- Goal of the exercise:
Look through the lines below and extract each one that contains "agent".

[Opening Information section]

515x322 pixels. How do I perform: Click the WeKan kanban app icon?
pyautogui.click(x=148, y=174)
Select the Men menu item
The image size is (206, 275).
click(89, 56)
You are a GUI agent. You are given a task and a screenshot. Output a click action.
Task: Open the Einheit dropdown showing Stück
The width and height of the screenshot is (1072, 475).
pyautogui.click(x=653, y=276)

[Closing Information section]
[Opening Information section]

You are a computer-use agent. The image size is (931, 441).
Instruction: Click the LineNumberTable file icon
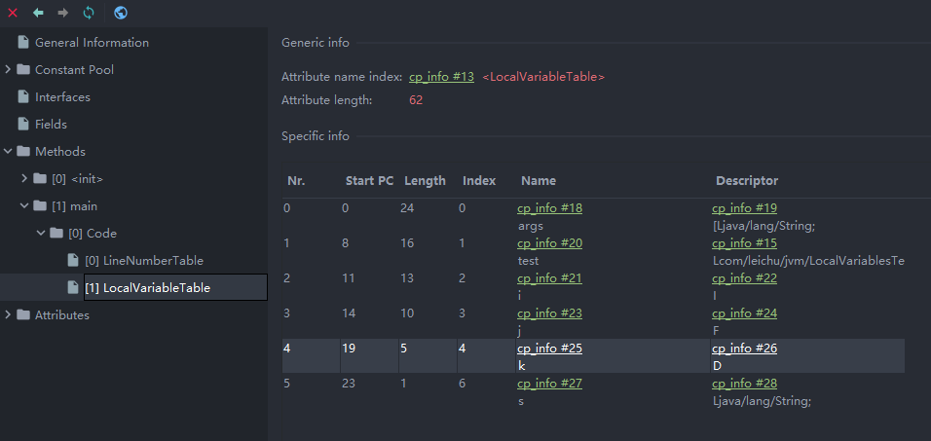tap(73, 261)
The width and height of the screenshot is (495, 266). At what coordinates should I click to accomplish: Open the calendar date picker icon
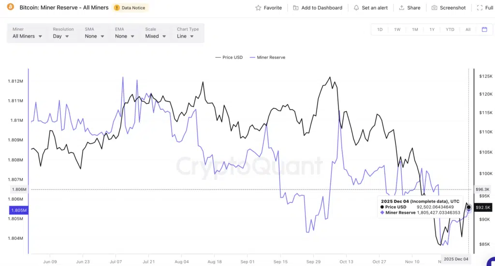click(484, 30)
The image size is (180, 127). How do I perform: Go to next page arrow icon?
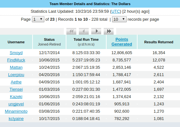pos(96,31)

[Closing Information section]

- Output of the task:
You are a GUI agent. You are given a task and a screenshot. Output a click action.
You are a computer-use agent. The image size is (931, 441).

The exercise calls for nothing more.